Полная версия
Муравьиный бог: реквием
– А вон он де, Петруш… Да, Васька? Васька в Ваське…
Петруша медленно пошёл к коту:
– Кись-кысь… хороший котик… хочешь молочка?
Кот замер, лапу вверх уставив, следил за ним, не веря в молоко.
Петруша бросился, кот подскочил и, развернувшись в воздухе, огромной чёрной птицей садом полетел.
Она расхохоталась вслед коту, сквозь всхлипы повторяя:
– Кись-кысь… хороший котик… киса-кыса… Хочешь после кровки молочка-т?
Он сел на уголок завалинки бетонный.
– На камне не сиди, застудишь жопь, осподь детей ня дасть. Ой, не могу… кись-кысь! Чийбись-то де? Ба, де? – отмахивая слезы смеха, проскрипела: – Чий хохотун-т напал? Ой, радось не к добру… Вставай, сказала, ну!
6В пустом гробу похоронили Ваську. Коробку «Сахар» в «Правду» обернули, красиво лентой обвязали и пошли.
Горело солнце. Было жарко. Пахло липой. На небе ватные пылились облачка, и чайки рыбок уносили в синеву, сомкнув плотней железные крючки.
И смерть была внутри коробки и снаружи, невидимая смерть как будто просочилась сквозь, в платок впиталась каплями с пипетки, пахла Васькой, обманула, хранила солнечным теплом песчинки сахара на дне, как будто всё могла, имела право убивать. Но убивала жизнь, не смерть.

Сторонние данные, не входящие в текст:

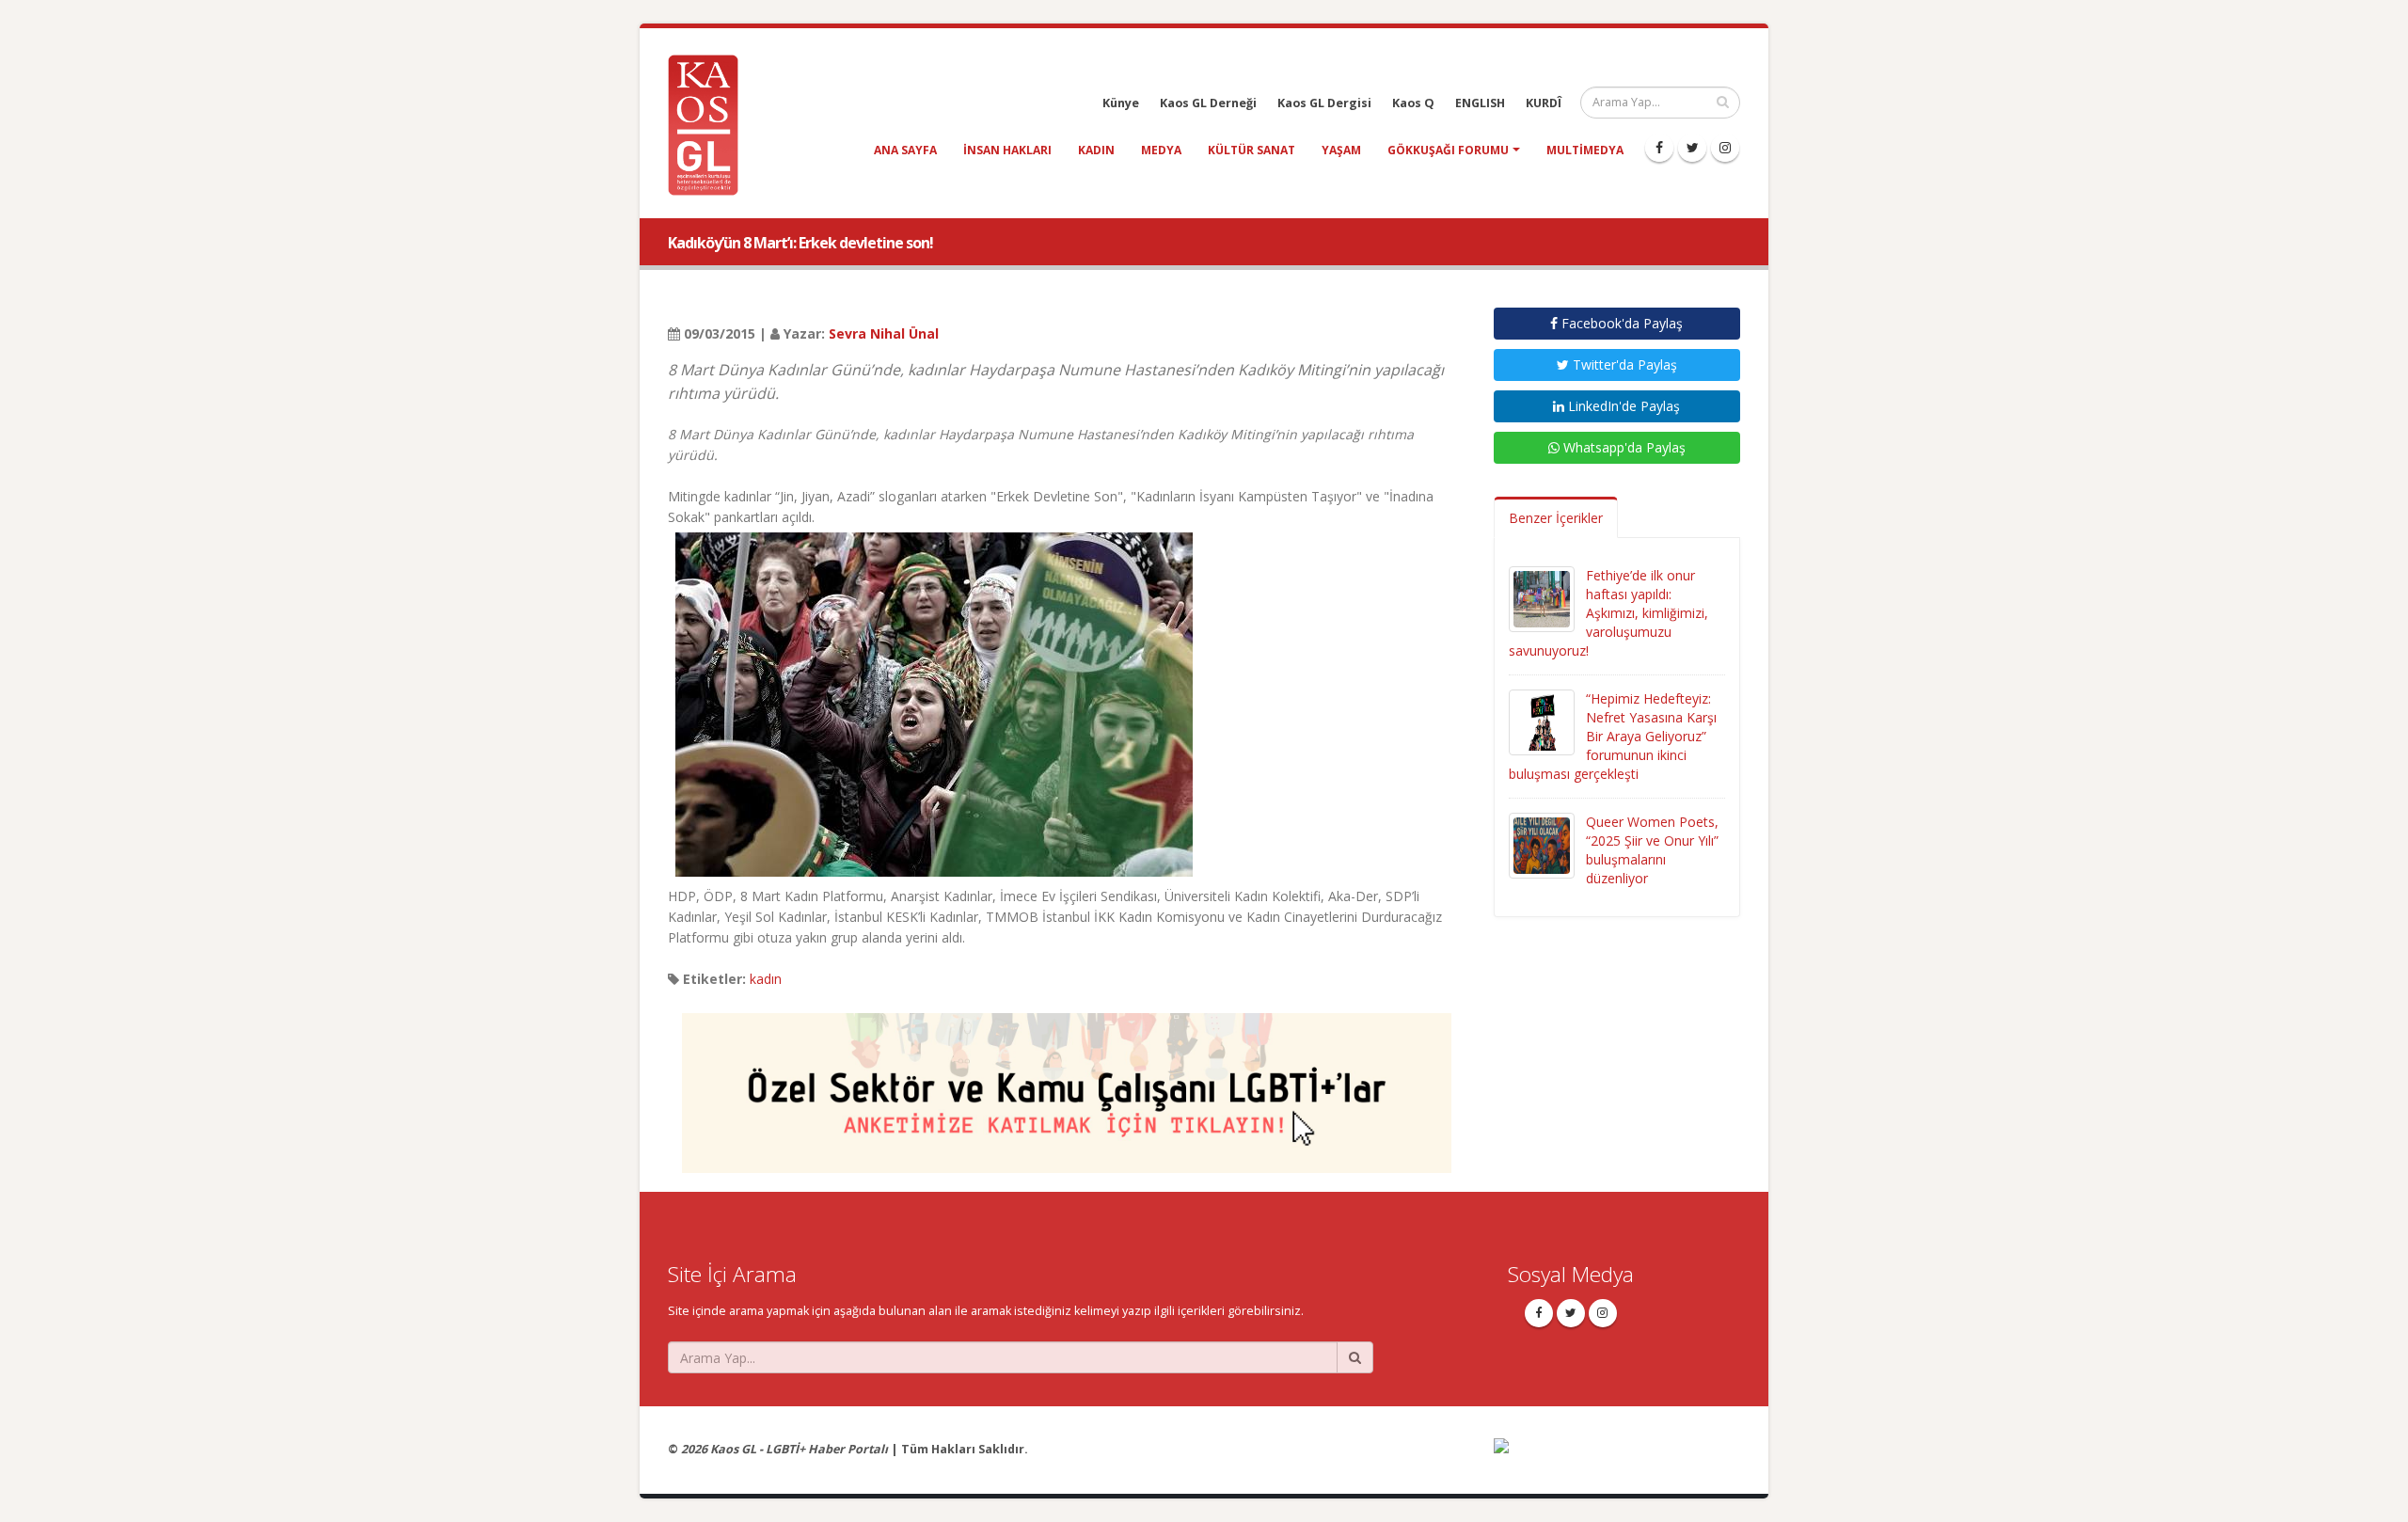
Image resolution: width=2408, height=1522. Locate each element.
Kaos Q (1413, 103)
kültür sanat (1251, 150)
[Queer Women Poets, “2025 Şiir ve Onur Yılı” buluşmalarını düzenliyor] (1541, 844)
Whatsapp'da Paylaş (1623, 447)
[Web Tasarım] (1617, 1459)
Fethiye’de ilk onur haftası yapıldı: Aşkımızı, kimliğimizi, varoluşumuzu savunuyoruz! (1608, 612)
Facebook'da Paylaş (1620, 323)
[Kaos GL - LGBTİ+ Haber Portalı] (710, 124)
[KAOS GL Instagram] (1725, 148)
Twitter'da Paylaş (1623, 364)
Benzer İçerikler (1556, 518)
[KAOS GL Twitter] (1692, 148)
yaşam (1341, 150)
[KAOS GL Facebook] (1659, 148)
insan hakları (1007, 150)
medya (1161, 150)
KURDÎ (1543, 103)
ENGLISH (1480, 103)
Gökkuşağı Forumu (1448, 150)
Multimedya (1585, 150)
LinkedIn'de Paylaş (1622, 406)
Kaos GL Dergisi (1324, 103)
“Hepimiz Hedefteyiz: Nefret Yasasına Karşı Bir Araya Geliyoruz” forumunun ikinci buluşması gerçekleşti (1613, 736)
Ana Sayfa (905, 150)
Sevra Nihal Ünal (884, 333)
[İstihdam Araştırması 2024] (1066, 1084)
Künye (1120, 103)
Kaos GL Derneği (1208, 103)
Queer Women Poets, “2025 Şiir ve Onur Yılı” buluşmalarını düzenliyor (1652, 850)
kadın (1096, 150)
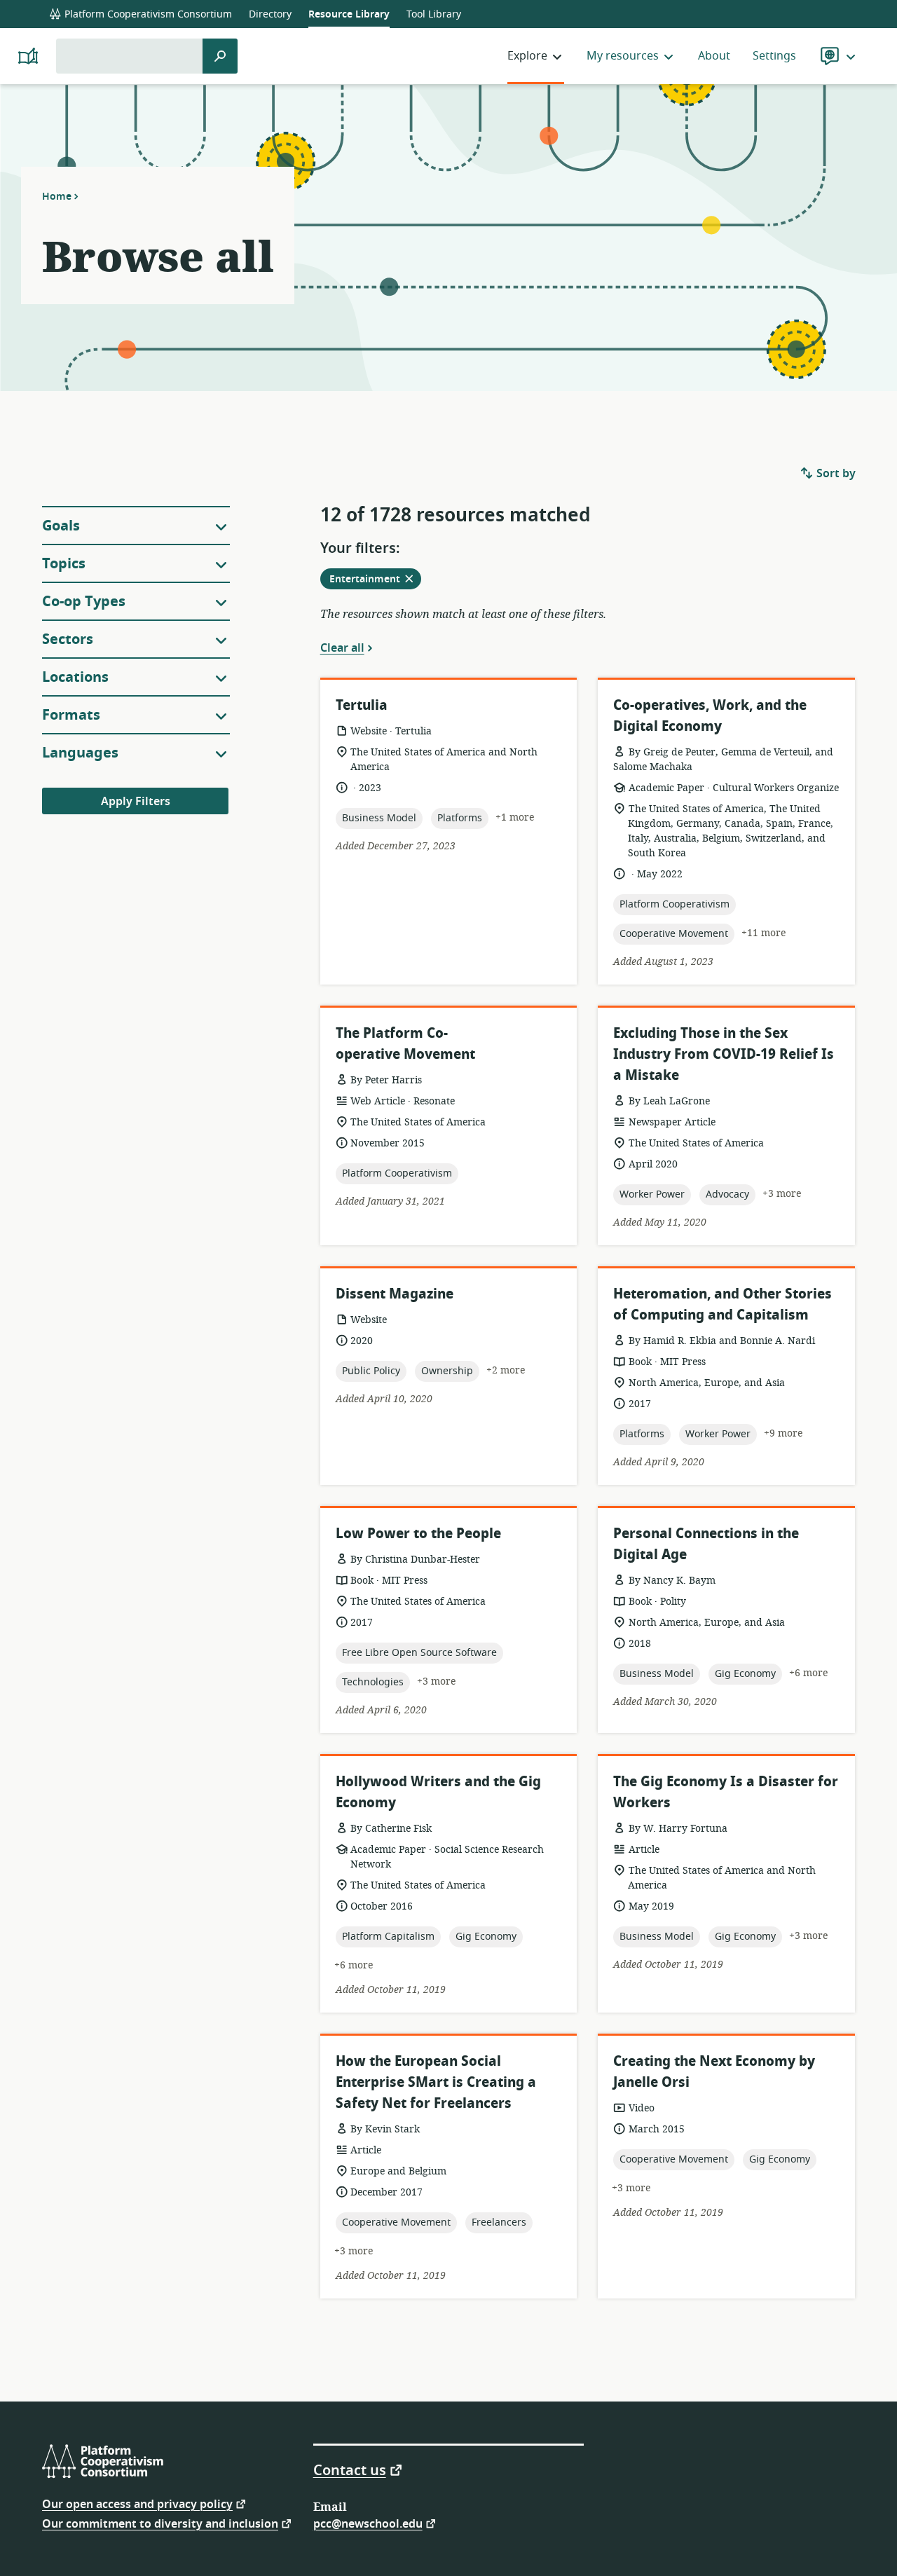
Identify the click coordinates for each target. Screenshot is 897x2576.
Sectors (67, 639)
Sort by (835, 473)
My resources (623, 56)
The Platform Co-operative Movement (405, 1043)
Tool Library (433, 14)
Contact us (349, 2469)
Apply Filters (135, 801)
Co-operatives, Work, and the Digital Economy (710, 716)
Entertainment (375, 580)
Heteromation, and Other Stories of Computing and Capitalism (722, 1304)
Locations (75, 677)
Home (56, 196)
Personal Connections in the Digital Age (706, 1544)
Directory (270, 14)
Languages (80, 753)
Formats (71, 715)
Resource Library (349, 14)
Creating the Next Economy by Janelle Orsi (714, 2071)
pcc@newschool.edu (368, 2523)
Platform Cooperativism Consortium (147, 14)
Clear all (342, 647)
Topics (63, 564)
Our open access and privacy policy (137, 2503)
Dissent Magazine (394, 1294)
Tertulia (362, 705)
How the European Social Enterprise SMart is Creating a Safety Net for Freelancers (436, 2082)
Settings (774, 56)
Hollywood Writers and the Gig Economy (438, 1792)
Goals (61, 526)
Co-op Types (83, 601)
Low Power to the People (418, 1533)
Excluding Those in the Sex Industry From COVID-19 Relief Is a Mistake (723, 1054)
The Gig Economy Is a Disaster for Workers (725, 1792)
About (714, 56)
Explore (527, 56)
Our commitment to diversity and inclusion (160, 2523)
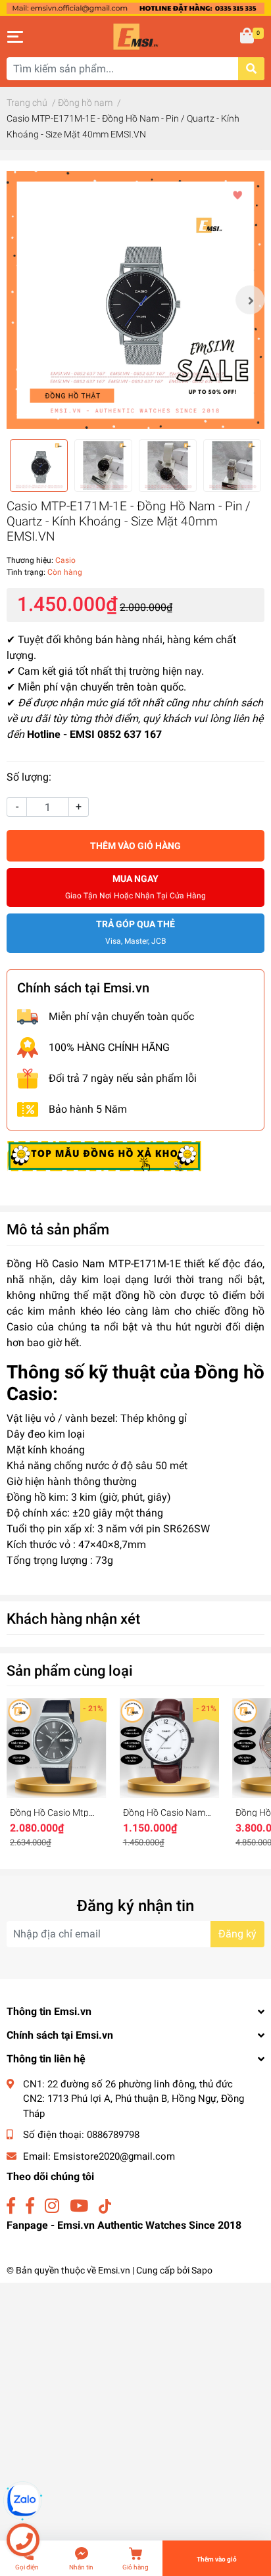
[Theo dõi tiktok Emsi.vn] (105, 2206)
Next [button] (249, 299)
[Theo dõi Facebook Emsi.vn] (11, 2206)
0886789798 (113, 2135)
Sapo (201, 2270)
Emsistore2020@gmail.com (114, 2156)
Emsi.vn (114, 2270)
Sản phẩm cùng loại (70, 1670)
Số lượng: (29, 777)
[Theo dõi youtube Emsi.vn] (79, 2206)
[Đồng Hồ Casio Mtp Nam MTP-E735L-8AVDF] (57, 1748)
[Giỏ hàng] (248, 37)
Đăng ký (237, 1934)
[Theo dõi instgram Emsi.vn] (52, 2206)
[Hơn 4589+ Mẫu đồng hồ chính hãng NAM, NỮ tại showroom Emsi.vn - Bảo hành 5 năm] (135, 7)
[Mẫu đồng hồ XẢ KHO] (104, 1155)
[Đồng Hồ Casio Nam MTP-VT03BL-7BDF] (170, 1748)
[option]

Следил за ними, в зарослях кургановых мелькая, убийца кот, Добжанский душегуб. Петруша нёс лопату, Сашка – гроб за бантик, в ногах её вертелся, от восторга лая, Шарик, дурында пёс, глупее не найти.
– Убью его, гадюку, гад гадючий, кот свинючий, сволочь… Шарик, фас!
– Фас, Шарик! Фас!
Но Шарик шерстини́л коленки, петлял в ногах, вилял хвостом, катался кубарём в траве и, хлопоча ушами, подлетал, стараясь облизнуть ладонь, которая послала убивать.
– Блин, Шарик, фу! ну ты! Всю руку обслюнил…
– Фу, фу! Да фу ты… стой! Куда? – Съезжал в разрытое, притявкивал в восторге, на все «сидеть! лежать! служить! дурак!» – лез целоваться и, отбегая, с ужасом скулил, увидев стрекозу или лягушку.
– Чего он у тебя?
– Да он лягух боится.
– Охранный пёс, Мухтар…
– И что? Зато он не кусается вообще.
– Собака то и есть, чтобы кусаться.
– Не то и есть.
– Собака – кошек убивать. Я бы овчарку лучше бы завёл…
– И заводи.
– Немецкую овчарку…
– Заводи.
– И заведу…
И он ещё копнул, срезая зло запутанные корни, какими крепко-намертво трава прошила землю, чтоб никого не выпускать наверх, кроме себя. Копал и вспоминал, как папа обещал купить овчарку, а мама обещала разрешить, но только бабе ничего пока не говорить, а то она с ума сойдёт и скажет: «Осподи помилуй! вы совсем с ума сошли?» Они уже придумывали имя ещё не существующему псу, и он сказал: «Мухталь». – «Мухтар?» – «Мухталь!»
А папа говорит:
– А если девочка, то Муха… Ну, брат, пора на боковую.
– Не пора.
– Э, нет, пора, дружище, завтра тоже будет день.
– Не будет.
– Куда ж он денется?
– А Баба-я́ба съест. – Вцепился в стул, но стул поднялся в воздух вместе с ним, и умываться коридором полетел, и, пыжась, чтоб не рассмеяться от восторга, бомбардируя тапками паркет, он всё же рассмеялся отражению себя, и мамы с папой в ванной, и в невесомости взлетевшей из стакана в руку щётки поймал её, как ни старалась щётка улизнуть, почистил зубы сам и полетел в постель, где сразу стало скучно, как скучно после праздника в подарках, каких так долго ждал, а новых снова жди.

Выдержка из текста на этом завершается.